Im Anschluss an die Tagung wird dann in Perth ein Symposium der Arbeitsgruppe zu organischen Nassfunden stattfinden. Dort will Prof. Dr.Gerhard Eggert Ergebnisse aus seinem DFG-Projekt „Gefriertrocknung“ in die Diskussion einbringen. In diesem noch bis Ende 2014 laufenden Forschungsvorhaben untersucht die Doktorandin Ingrid Wiesner (LAD Esslingen) die Konservierung von archäologischen Feuchtfunden in einem speziellen Gefriertrocknungsmikroskop. Mitte 2016 sollen die Ergebnisse dann parallel zur großen Landesausstellung zum UNESCO-Weltkulturerbe Pfahlbausiedlungen in einem internationalen Colloquium der Fachwelt vorgestellt werden.
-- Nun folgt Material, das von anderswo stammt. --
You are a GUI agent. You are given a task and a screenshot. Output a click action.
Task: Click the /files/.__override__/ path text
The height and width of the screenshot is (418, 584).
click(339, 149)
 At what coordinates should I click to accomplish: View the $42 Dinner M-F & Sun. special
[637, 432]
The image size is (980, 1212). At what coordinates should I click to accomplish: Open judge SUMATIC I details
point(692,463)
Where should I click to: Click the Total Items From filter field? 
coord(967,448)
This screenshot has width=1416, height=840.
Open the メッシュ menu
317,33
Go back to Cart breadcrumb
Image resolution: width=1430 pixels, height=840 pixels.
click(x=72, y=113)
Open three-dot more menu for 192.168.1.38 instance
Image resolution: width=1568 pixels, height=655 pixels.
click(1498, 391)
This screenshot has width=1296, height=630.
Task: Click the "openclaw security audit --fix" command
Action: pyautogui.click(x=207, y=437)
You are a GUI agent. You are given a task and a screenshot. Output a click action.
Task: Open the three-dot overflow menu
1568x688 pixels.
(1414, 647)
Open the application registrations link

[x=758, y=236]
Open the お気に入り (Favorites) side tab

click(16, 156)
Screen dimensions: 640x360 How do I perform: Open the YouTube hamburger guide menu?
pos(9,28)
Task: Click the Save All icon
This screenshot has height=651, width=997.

Die zahlreichen Beiträge zu so unterschiedlichen Themen illustrieren die einzigartige Forschungsvielfalt am Stuttgarter Institut für Konservierungswissenschaften unter der Leitung von Prof. Volker Schaible. Das Studium soll bis an die Grenzen des Wissens vordringen. Daraus ergeben sich Anregungen und Ideen, den Kenntnisstand zu erweitern. In der Verbindung von Lehre und Forschung hat die Restauratorenausbildung dabei einen klassischen, universitären Anspruch. Restaurierung wird nicht nur auf wissenschaftlicher Grundlage vermittelt und praktiziert, sondern auch durch neue Erkenntnisse vorangetrieben. Gerade beim Forschen lässt sich viel lernen, was dann auch wieder Eingang in die Lehre finden kann. Leitstern bleibt das Humboldt’sche Bildungsideal, die Einheit von Lehre und Forschung.